*** EXTRACT

But the scientist in charge of the effort said Wednesday the money is likely to dry up in December. Funding for vaccine research at the National Institutes of Health was part of a much broader $1.9 billion request from the Obama administration that's been the subject of much wrangling this year on Capitol Hill.

"We asked for $277 million, and if you do the math and you look at all the money that was reshuffled in different places, when you pay it back, we still need $196 million to go through 2017 and into 2018," Anthony Fauci, director of the National Institute of Allergy and Infectious Diseases, said in an interview.

Fauci's team has relied on reprogrammed dollars shuffled between government accounts, including last week's reallocation of some $34 million within the NIH by Health and Human Services Secretary Sylvia Mathews Burwell. Fauci said Burwell wanted to avoid the transfers because they will eat into research of conditions such as heart disease and cancer.

******
*** DATASET

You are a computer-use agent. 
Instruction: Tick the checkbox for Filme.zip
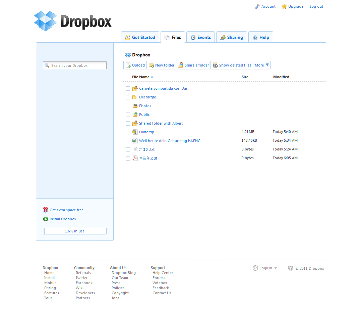128,132
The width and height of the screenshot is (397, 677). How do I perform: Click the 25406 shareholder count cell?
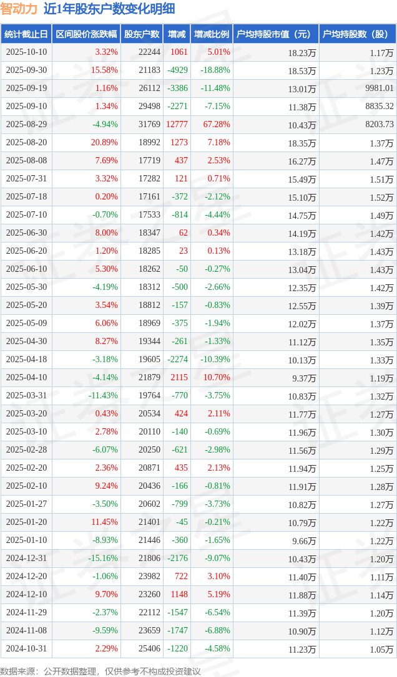pyautogui.click(x=149, y=649)
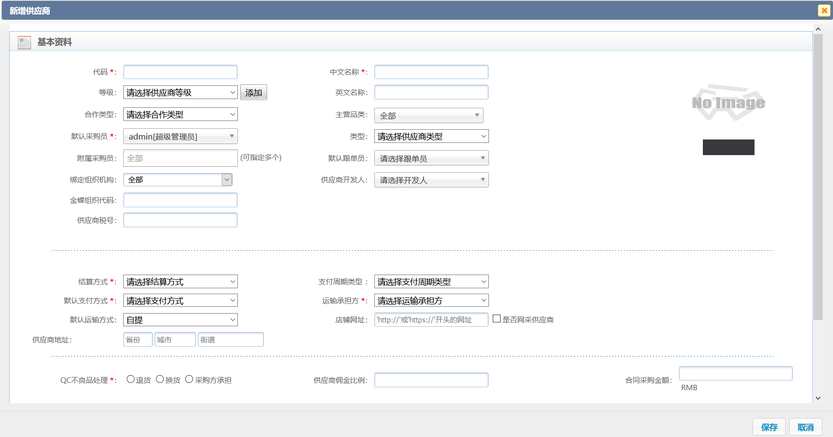Focus the 代码 input field
Screen dimensions: 833x437
pos(180,72)
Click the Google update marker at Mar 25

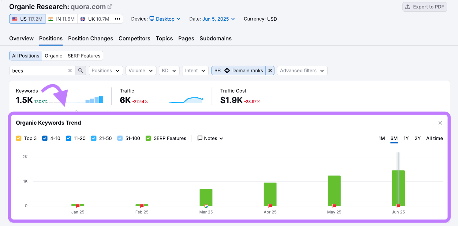click(x=206, y=206)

******

WORK ITEM A: In the passage on vaccine research funding, how much money did Sylvia Mathews Burwell reallocate within the NIH last week?
WORK ITEM B: Pick up the passage on vaccine research funding after its final sentence and continue it.

TASK OUTPUT A: Some $34 million.

TASK OUTPUT B:
"We have to spend that money by the end of September," Fauci said. "We are going to be funding things that we're going to be doing starting in January and February. So, when you get to October, November, December, we're not going to be spending any additional money because we already put it into the contracts and the things to start."

He predicted the possibility of a funding drop-off unless Congress agrees on stopgap measures to keep federal agencies running.

"If we get a continuing resolution, we can still do what we're doing until like maybe December, and then, all of a sudden, we start to get into real trouble," Fauci said. "So, when we get to calendar year 2017, and we essentially run out of the money that we had forward funded into the areas to keep the vaccine going, we're going to be back in trouble again."

A stopgap appropriations measure that runs past Election Day would give Burwell some new spending to move around on October 1.

"The thought of that gives me a chill. It does," Fauci said when asked about further shifts. "I can tell you that would have so many negative effects _ not only negative effects on the actual conduct of research in cancer and heart disease and diabetes. It would be very demoralizing to the biomedical research community to see that."

Fauci told Roll Call that a large-scale Zika outbreak such as those seen in Brazil and Puerto Rico is "extremely unlikely" in the continental United States, though not impossible. He warned against complacency, given that there's an expectation of additional localized outbreaks, particularly along the Gulf Coast.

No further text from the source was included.